REPUBLIKA.CO.ID, JAKARTA – Penurunan harga minyak mentah dunia belum menjadi cukup alasan bagi pemerintah untuk menurunkan harga bahan bakar minak (BBM) bersubsidi. Berdasarkan Peraturan Presiden (perpes) RI Nomor 191 Tahun 2014 tentang Penyediaan, Pendistribusian dan Harga Jual Eceran, ada variabel lain yang harus diperhitungkan sebelum menurunkan harga BBM, diantaranya nilai tukar rupiah terhadap dolar AS.
Seperti diketahui saat ini nilai tukar rupiah terhadap dolar saat ini saat ini masih tergolong lemah. “Harus digabung antara turunnya harga minyak dunia dengan nilai tukar rupiah terhadap dolar AS, akhirnya nanti ujungnya berapa, tinggal dimasukkan saja ke formula hitungan yang ada,” ujar Direktur Eksekutif Indonesian Resource Studies (IRESS) Marwan Batubara kepada Republika.co.id, Selasa (6/10).
Sepanjang perpres tersebut belum dicabut atau diganti maka saat ingin menetapkan harga BBM, Pertamina harus mengikuti formula yang ada. “Kalau pemerintah menganggap perlu ada subsidi, ubah itu perpres.
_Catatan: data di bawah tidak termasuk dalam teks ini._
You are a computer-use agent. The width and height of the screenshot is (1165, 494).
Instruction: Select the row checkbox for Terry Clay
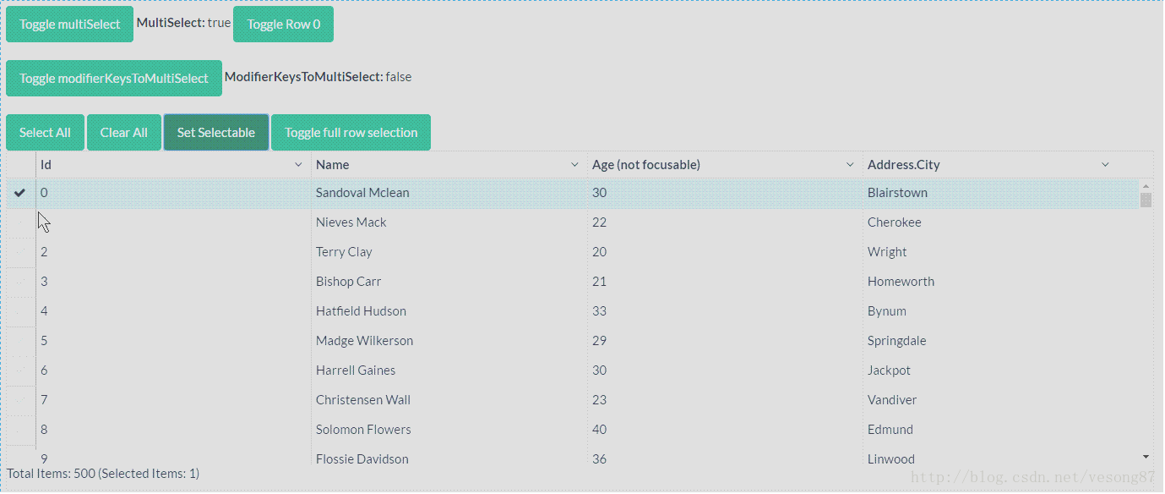coord(20,252)
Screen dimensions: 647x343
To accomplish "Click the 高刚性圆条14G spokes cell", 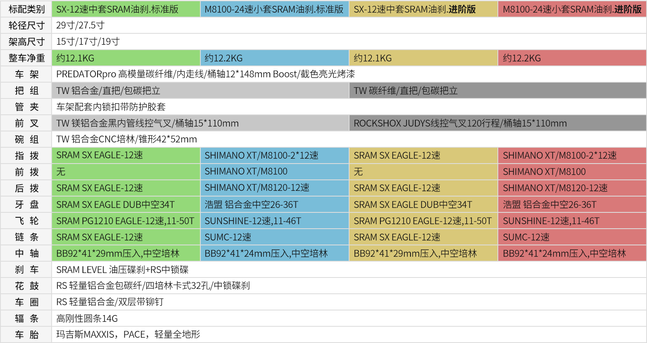I will pyautogui.click(x=87, y=318).
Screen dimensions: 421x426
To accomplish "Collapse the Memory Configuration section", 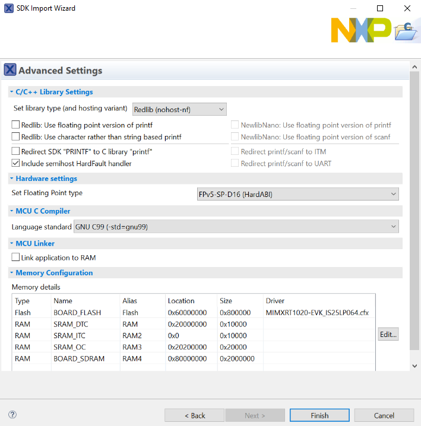I will 11,274.
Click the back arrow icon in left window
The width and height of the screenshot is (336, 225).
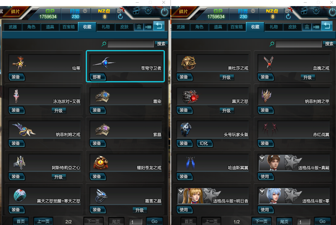pyautogui.click(x=159, y=26)
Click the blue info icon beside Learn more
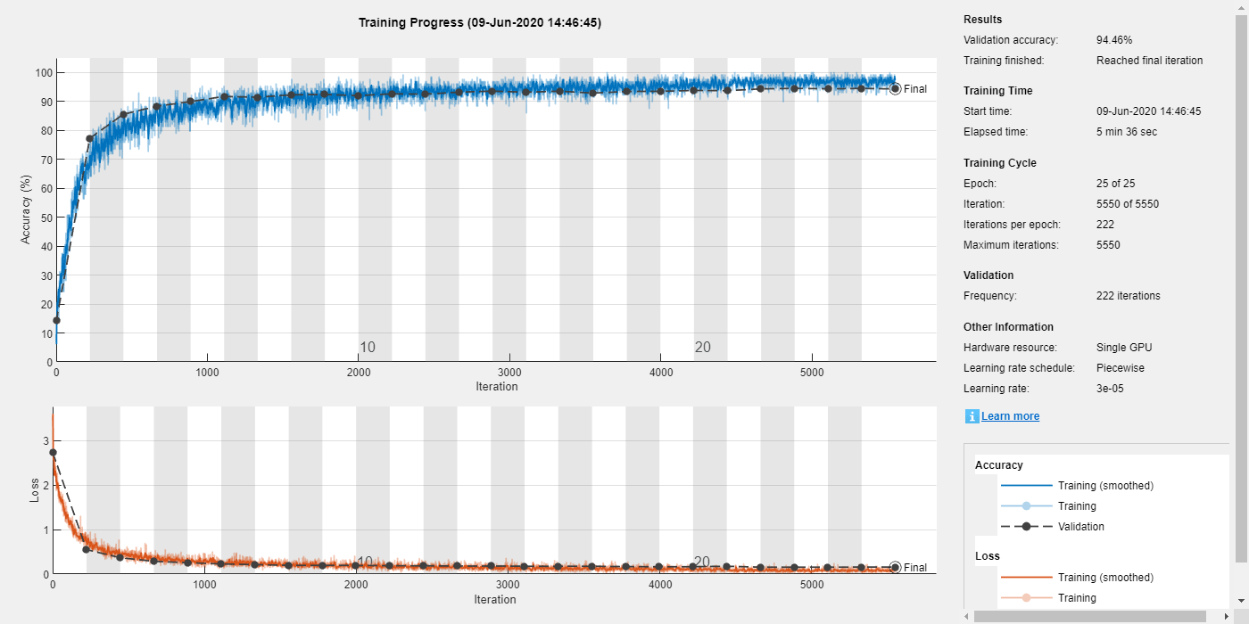This screenshot has height=624, width=1249. point(972,416)
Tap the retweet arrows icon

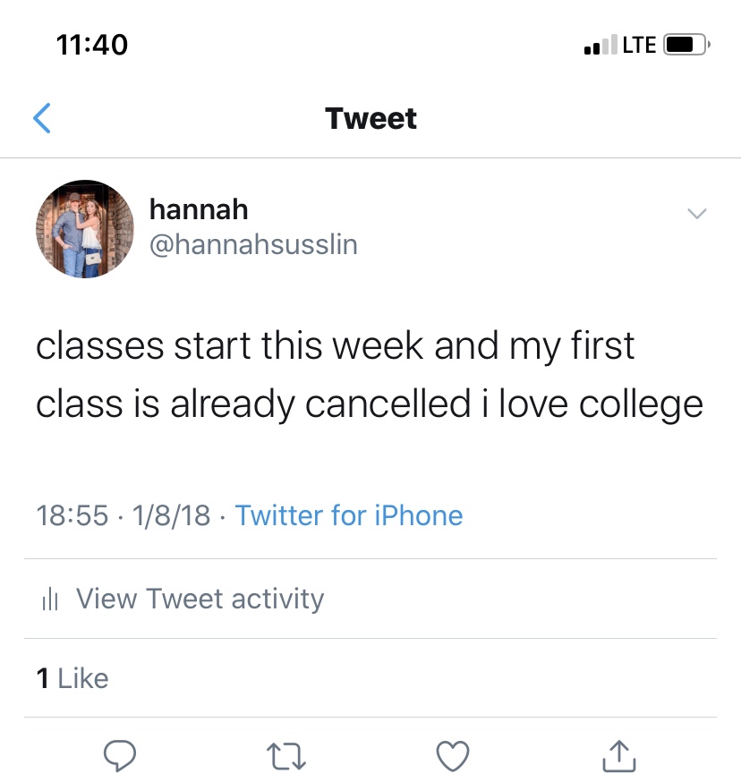point(285,756)
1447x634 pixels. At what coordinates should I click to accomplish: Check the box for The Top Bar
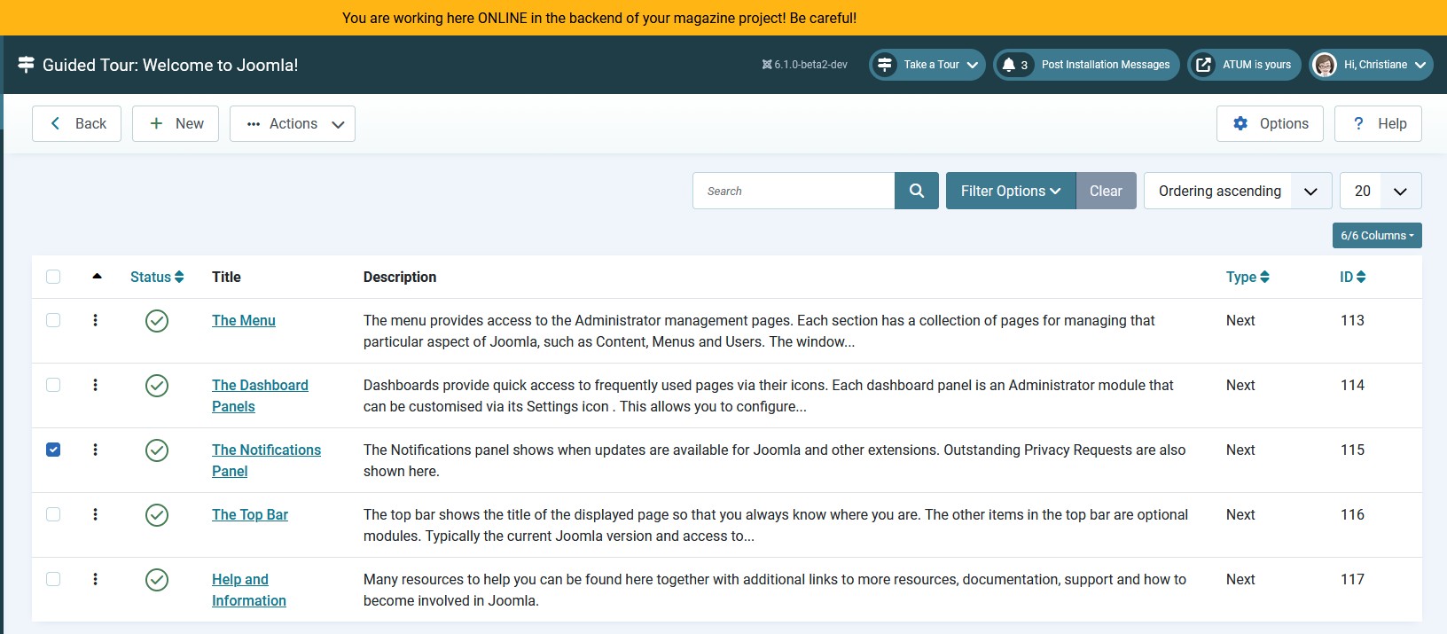coord(53,514)
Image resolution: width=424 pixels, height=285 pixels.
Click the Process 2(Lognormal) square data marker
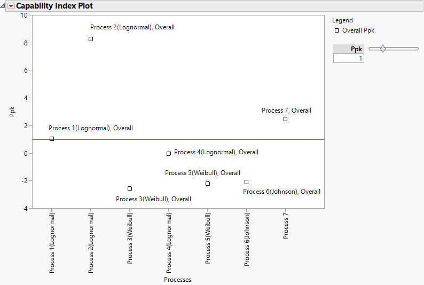(91, 39)
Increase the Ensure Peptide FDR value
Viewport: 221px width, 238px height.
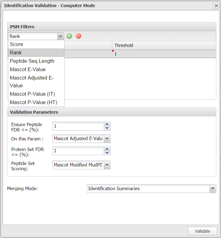point(107,124)
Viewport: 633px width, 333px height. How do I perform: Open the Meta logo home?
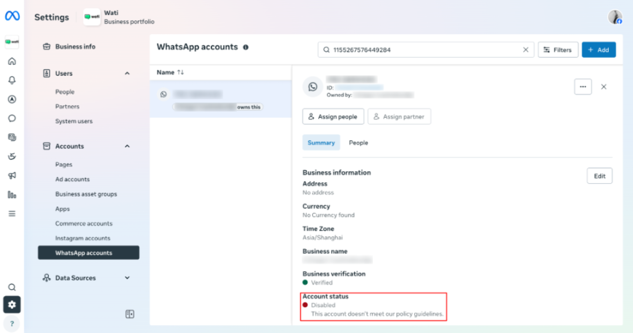[12, 16]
Jangan seenaknya saja lalu nanti mengorbankan BBM,” kata dia.
Seandainya harga BBM jadi diturunkan, maka Marwan berharap harga barang dan jasa yang mempunyai hubungan kuat dengan item tersebut harus ikut turun. “Apakah ada jaminan bahwa mereka akan bekerja maksimal agar harga itu ikut turun. Kalau tidak, kita nanti akan bermasalah juga,” ujarnya.
Secara garis besar dalam hal menstimulasi perekonomian, penurunan harga BBM berdampak positif sepanjang jumlah penurunannya signifikan. Jika penurunan harganya antara Rp 300 hingga Rp 400 tidak akan ada dampaknya. “Tapi kalau turunnya Rp 1.000 baru ada dampaknya selama pemerintah melakukan intervensi untuk menjamin turunnya barang dan jasa lain,” ucap Marwan.